Non abbiamo quindi certezze che alcune caratteristiche peculiari del mercato italiano delle costruzioni possano modificarsi in tempi brevi. Digitalizzazione e attenzione alla sostenibilità non sembrano fattori in grado di accelerare processi significativi di cambiamento?
“Dal punto di vista accademico, risulterebbe agevole predire che la trasformazione ambientale e digitale provochi un drastico ripensamento della struttura del settore, con importanti riposizionamenti. Tuttavia, non si terrebbe conto della capacità di resilienza del settore. Il racconto stereotipato che verte sulla sua arretratezza ambientale e digitale indurrebbe a immaginare l’insorgere di business model stravolgenti, di un inedito protagonismo della domanda, sia pubblica che privata, in grado di mettere in crisi le catene formate da professionisti e imprenditori.

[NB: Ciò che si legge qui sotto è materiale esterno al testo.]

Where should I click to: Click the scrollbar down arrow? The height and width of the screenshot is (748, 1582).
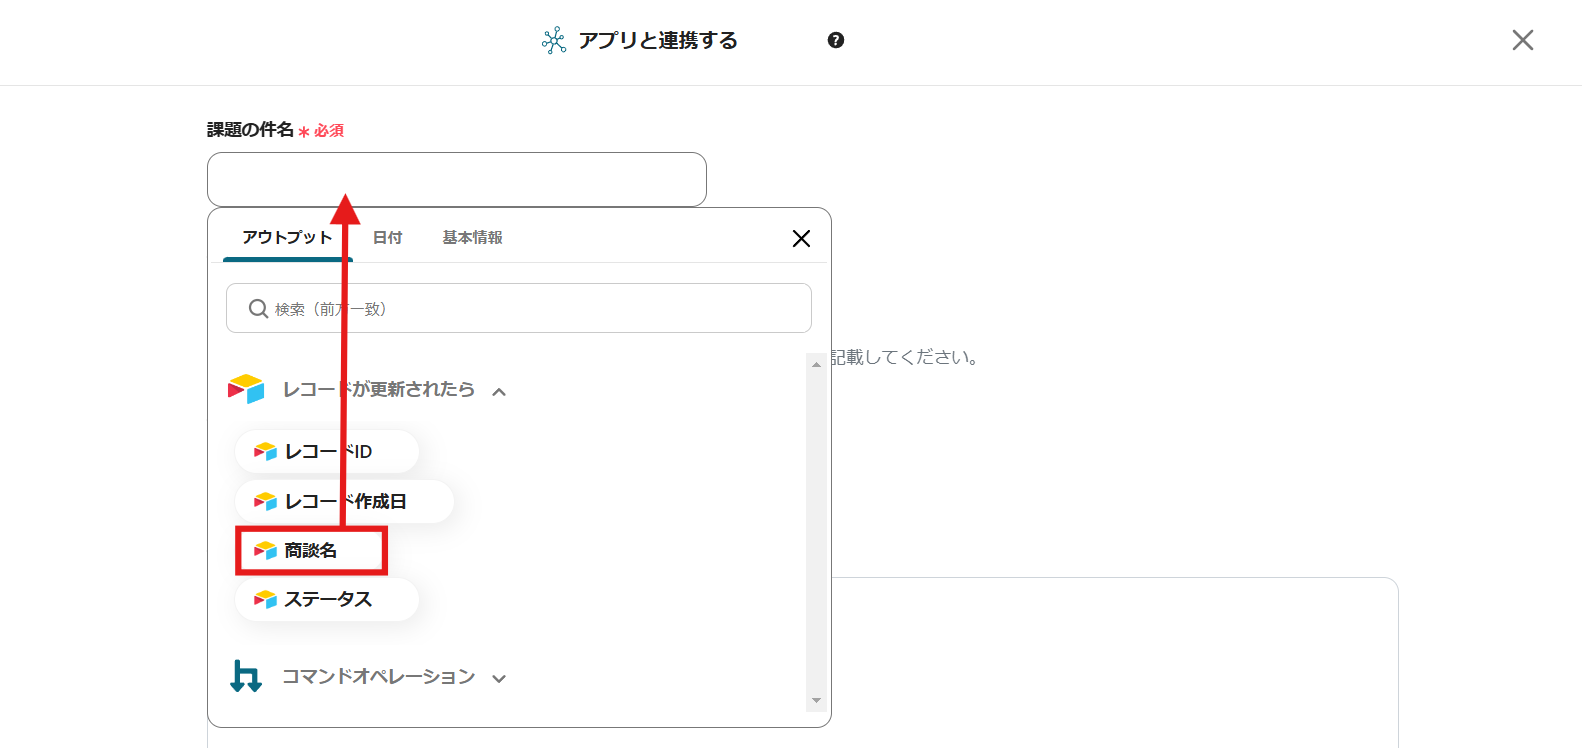816,701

Così come sarebbe altresì semplicistico affermare che le economie di conoscenza e di scala, legate alla sostenibilità e alla digitalizzazione, avrebbero effetti su una riconfigurazione del settore, basata sull’espulsione dal mercato di imprese e professionisti a causa di una condizione, culturale e operativa, insostenibile. Nella realtà, questa previsione non pare fondata. Diventa, dunque, preferibile cercare di comprendere come una impostazione più graduale e realistica riesca a permeare capillarmente il tessuto delle committenze, così come quella professionale e imprenditoriale. A questo fine ritengo importanti tre questioni sulle quali i diversi attori della filiera dovrebbero riflettere e adattare la propria identità e le proprie strategie: la sostituzione epocale del dato al documento; il passaggio valoriale dal cespite all’utenza; le modeste marginalità e gli elevati livelli di rischio. E’ palese, infatti, che i processi decisionali governati sulla base dei dati implichino un forte livello di semi-automazione; la centralità della Occupancy enfatizzi la dimensione immateriale del servizio e dell’esperienza; la complessità degli interventi richieda una diversa percezione reputazionale da parte delle istituzioni finanziarie.”